• Data shown:
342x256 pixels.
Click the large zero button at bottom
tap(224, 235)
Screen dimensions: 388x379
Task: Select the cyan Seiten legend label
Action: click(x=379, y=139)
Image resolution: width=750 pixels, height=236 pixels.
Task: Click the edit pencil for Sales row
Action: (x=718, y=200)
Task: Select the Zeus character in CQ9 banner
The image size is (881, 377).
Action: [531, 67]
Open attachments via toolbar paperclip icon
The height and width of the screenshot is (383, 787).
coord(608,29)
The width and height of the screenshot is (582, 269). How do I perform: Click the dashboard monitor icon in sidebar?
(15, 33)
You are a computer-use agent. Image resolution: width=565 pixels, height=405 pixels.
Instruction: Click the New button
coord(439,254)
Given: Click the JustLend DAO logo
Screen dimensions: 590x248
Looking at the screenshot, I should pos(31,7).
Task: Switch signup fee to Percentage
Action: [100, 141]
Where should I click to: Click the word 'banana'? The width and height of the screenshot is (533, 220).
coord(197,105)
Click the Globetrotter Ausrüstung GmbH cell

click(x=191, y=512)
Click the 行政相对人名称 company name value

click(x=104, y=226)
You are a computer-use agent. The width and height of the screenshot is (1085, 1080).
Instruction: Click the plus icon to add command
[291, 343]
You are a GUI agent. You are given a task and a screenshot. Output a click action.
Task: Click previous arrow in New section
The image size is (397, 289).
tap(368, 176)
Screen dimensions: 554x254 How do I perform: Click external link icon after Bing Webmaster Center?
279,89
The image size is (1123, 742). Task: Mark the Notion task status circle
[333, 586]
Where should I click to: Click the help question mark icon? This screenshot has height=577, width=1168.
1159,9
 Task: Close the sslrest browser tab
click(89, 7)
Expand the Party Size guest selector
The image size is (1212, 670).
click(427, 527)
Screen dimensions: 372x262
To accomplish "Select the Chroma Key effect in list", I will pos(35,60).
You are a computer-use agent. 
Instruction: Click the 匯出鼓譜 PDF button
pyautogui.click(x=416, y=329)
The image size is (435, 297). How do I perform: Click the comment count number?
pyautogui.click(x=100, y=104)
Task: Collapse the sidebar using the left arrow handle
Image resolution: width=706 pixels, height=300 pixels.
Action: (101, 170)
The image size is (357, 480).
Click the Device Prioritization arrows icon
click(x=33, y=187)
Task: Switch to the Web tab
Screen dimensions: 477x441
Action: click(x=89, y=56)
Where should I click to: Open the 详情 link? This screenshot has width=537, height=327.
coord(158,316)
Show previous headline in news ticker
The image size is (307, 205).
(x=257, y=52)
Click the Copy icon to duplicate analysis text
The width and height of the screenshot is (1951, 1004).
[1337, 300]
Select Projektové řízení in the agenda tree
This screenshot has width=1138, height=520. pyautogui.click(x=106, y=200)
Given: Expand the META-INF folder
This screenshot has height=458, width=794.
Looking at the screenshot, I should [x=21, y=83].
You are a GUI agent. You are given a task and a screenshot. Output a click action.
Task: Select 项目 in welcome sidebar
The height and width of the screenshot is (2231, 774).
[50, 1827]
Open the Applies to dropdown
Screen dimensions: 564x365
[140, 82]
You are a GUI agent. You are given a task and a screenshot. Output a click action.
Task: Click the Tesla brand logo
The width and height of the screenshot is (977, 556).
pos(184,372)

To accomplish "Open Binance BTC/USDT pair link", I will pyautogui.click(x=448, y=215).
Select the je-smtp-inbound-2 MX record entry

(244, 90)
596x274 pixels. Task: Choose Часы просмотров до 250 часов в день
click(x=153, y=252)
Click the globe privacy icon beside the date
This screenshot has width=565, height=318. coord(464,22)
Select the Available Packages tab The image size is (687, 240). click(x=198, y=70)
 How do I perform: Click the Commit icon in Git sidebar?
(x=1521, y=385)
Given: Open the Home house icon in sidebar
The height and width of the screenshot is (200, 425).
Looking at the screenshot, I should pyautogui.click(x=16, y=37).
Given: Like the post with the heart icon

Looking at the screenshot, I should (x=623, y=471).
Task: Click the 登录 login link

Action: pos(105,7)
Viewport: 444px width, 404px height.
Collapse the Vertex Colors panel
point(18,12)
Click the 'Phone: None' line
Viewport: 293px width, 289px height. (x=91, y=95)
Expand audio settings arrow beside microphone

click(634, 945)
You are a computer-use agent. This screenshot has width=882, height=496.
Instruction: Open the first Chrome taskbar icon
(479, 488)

• What you need to do: Please repeat the stretch from the line containing "Where should I click to: Open" through the line containing "Looking at the screenshot, I should [x=21, y=83].", substituting "directory" for "folder" and changing nothing else.

• Solved problem:
Where should I click to: Open the 详情 link? This screenshot has width=537, height=327.
coord(158,316)
Show previous headline in news ticker
The image size is (307, 205).
(x=257, y=52)
Click the Copy icon to duplicate analysis text
The width and height of the screenshot is (1951, 1004).
[1337, 300]
Select Projektové řízení in the agenda tree
This screenshot has width=1138, height=520. pyautogui.click(x=106, y=200)
Given: Expand the META-INF directory
This screenshot has height=458, width=794.
Looking at the screenshot, I should [x=21, y=83].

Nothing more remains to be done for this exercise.